◆ Stated problem ◆
Please recast the lines below, from the one containing "The image size is (1920, 1080). Identify" through the last line inclusive, as a JSON list of strings with one string per line and blank lines left out.

A run of lines
━━━━━━━━
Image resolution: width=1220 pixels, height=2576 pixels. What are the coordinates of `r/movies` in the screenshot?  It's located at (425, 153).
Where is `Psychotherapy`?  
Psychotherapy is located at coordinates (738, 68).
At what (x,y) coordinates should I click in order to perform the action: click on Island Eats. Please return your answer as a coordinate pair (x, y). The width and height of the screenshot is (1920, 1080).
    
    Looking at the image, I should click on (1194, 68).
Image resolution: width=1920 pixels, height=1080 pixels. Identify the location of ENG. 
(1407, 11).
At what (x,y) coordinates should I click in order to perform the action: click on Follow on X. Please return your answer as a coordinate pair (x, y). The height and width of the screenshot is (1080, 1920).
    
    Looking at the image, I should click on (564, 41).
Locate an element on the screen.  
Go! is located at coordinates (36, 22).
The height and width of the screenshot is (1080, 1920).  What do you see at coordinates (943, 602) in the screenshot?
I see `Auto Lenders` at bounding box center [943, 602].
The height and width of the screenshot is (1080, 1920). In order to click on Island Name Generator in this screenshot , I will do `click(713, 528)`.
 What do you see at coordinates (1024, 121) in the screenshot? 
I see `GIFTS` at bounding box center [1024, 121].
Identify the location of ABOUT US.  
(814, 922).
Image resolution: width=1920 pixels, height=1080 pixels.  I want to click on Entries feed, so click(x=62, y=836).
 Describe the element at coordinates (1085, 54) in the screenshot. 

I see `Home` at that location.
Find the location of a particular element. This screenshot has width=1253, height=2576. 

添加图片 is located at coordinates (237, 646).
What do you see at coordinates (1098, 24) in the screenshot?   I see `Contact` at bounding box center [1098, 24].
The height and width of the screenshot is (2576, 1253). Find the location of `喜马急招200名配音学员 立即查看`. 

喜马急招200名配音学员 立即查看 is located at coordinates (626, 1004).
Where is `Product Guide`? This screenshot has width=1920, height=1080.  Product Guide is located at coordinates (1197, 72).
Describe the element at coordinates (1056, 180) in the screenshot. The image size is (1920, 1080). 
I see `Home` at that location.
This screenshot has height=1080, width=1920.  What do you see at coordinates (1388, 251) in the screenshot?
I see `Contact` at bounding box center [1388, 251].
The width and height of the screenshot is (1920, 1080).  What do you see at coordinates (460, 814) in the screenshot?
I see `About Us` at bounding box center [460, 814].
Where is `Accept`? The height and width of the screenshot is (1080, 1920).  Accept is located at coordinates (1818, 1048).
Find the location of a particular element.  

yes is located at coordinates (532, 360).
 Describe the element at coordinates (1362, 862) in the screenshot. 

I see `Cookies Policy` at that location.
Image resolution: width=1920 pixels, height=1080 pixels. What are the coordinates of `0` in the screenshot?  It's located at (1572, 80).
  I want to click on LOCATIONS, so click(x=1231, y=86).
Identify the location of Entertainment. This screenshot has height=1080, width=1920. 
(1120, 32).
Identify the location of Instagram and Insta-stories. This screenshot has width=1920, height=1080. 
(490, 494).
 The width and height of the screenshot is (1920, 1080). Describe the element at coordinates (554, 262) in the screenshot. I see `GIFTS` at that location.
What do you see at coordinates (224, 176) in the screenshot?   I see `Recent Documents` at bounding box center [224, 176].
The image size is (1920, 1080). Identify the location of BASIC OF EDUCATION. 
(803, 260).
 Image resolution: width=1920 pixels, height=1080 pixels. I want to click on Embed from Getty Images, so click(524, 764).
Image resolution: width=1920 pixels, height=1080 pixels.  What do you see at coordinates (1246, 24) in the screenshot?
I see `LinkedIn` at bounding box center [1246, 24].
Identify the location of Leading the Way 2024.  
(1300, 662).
━━━━━━━━
◆ Task output ◆
[
  "The image size is (1920, 1080). Identify the location of BASIC OF EDUCATION. ",
  "(803, 260).",
  " Image resolution: width=1920 pixels, height=1080 pixels. I want to click on Embed from Getty Images, so click(524, 764).",
  "Image resolution: width=1920 pixels, height=1080 pixels.  What do you see at coordinates (1246, 24) in the screenshot?",
  "I see `LinkedIn` at bounding box center [1246, 24].",
  "Identify the location of Leading the Way 2024.  ",
  "(1300, 662)."
]